OutboundMessage::Outputis what the LLM sees as the tool result. Keep it short and structured (JSON when appropriate). - Stderr is for fledge.
io.log("info", ...)for diagnostics that shouldn’t end up in the LLM context. dangerous = truefor commands with destructive side effects. The CLI uses this flag to decide whether to confirm before running.
Testing
A plugin’s cmd_* functions are pure-ish — they take &[String] and
return Result<String, String>. Unit-test them directly:
#[cfg(test)]
mod tests {
use super::*;
#[test]
fn doubles_input() {
let result = cmd_do(&["hi".into(), "2".into()]).unwrap();
assert_eq!(result, "hihi\n");
}
}
For end-to-end tests through the agent, see the integration test harness
(crates/merlin-core/tests/integration_agent.rs)

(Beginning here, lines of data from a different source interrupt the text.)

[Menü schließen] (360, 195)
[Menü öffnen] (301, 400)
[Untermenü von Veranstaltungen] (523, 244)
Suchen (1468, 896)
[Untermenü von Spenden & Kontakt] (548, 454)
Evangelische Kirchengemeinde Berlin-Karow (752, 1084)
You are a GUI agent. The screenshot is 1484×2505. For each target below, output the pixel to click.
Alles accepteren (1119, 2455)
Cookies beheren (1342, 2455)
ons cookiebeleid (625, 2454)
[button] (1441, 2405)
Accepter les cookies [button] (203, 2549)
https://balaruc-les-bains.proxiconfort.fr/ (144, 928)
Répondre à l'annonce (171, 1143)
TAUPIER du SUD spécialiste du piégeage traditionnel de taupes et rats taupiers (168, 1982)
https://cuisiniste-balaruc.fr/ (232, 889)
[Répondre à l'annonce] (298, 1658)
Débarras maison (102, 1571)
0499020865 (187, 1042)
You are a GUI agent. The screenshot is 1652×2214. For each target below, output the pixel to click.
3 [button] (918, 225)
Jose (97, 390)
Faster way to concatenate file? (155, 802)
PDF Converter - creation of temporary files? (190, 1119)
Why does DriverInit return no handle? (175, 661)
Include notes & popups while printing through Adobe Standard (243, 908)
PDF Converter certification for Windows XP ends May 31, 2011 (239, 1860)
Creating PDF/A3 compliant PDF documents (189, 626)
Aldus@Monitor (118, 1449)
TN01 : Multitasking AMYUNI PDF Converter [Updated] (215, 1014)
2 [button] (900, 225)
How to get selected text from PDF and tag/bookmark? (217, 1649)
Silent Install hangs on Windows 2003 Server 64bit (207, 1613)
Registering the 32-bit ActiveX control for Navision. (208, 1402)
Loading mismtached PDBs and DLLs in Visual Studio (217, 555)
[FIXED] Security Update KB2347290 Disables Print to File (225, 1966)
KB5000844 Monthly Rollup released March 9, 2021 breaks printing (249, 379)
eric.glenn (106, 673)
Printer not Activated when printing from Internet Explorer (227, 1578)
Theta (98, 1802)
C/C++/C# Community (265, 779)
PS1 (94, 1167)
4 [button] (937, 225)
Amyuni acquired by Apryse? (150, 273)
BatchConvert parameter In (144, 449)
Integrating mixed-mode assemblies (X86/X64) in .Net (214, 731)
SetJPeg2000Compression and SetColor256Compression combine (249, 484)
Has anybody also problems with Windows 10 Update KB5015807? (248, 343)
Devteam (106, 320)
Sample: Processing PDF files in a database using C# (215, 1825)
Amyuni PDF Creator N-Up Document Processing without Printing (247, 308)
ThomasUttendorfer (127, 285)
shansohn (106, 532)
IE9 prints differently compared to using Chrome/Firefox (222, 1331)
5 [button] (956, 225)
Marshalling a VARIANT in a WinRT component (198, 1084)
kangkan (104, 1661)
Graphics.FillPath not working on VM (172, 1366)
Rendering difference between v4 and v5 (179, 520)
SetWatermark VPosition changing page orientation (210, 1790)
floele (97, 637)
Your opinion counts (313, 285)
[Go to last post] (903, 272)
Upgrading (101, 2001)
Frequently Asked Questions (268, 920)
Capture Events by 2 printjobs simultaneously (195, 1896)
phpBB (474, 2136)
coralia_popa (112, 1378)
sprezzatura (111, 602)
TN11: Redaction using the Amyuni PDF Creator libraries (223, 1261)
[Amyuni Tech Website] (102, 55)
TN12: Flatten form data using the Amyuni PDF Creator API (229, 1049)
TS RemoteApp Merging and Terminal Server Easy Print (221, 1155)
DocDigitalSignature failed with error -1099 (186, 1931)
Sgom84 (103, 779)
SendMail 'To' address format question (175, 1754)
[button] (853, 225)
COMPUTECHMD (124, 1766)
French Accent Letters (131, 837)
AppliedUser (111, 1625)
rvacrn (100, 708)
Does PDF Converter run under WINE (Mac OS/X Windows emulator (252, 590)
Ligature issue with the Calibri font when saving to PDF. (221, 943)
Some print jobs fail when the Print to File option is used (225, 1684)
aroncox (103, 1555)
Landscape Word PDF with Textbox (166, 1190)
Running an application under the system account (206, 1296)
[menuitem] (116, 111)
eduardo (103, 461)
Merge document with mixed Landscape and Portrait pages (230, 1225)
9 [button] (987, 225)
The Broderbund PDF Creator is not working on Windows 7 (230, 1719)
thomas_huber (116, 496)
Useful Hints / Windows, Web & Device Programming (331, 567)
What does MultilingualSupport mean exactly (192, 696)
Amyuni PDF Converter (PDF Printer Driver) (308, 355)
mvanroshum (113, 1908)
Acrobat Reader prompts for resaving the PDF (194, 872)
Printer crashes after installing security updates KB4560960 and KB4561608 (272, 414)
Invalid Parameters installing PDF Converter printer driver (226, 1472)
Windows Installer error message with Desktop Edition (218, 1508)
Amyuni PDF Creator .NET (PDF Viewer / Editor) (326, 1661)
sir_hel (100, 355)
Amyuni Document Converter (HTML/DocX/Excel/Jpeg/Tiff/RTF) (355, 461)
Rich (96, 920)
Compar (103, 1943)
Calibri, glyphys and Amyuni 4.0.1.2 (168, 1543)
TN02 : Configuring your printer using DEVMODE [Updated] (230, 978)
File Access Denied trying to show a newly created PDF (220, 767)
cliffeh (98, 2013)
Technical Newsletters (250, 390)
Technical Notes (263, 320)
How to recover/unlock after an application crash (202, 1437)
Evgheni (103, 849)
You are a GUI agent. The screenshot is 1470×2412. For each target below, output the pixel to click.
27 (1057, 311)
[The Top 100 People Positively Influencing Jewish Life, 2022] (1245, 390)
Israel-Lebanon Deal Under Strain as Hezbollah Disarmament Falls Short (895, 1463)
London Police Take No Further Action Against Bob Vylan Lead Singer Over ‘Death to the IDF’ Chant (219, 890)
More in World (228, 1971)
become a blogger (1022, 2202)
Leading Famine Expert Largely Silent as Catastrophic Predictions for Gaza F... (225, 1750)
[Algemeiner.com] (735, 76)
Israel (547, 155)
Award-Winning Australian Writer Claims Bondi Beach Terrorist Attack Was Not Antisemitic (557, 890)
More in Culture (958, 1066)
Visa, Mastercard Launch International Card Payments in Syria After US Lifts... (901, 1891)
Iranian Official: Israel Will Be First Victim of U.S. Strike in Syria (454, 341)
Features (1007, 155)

— ScriptedProvider + a temp project is the pattern.
Existing Plugins as Examples
Look at the simplest one first:
fledge-plugin-shell (plugins/fledge-plugin-shell/src/main.rs)
is ~30 lines and shows the basic pattern. Then
fledge-plugin-files (plugins/fledge-plugin-files/src/main.rs)
for a multi-command plugin with several arg shapes.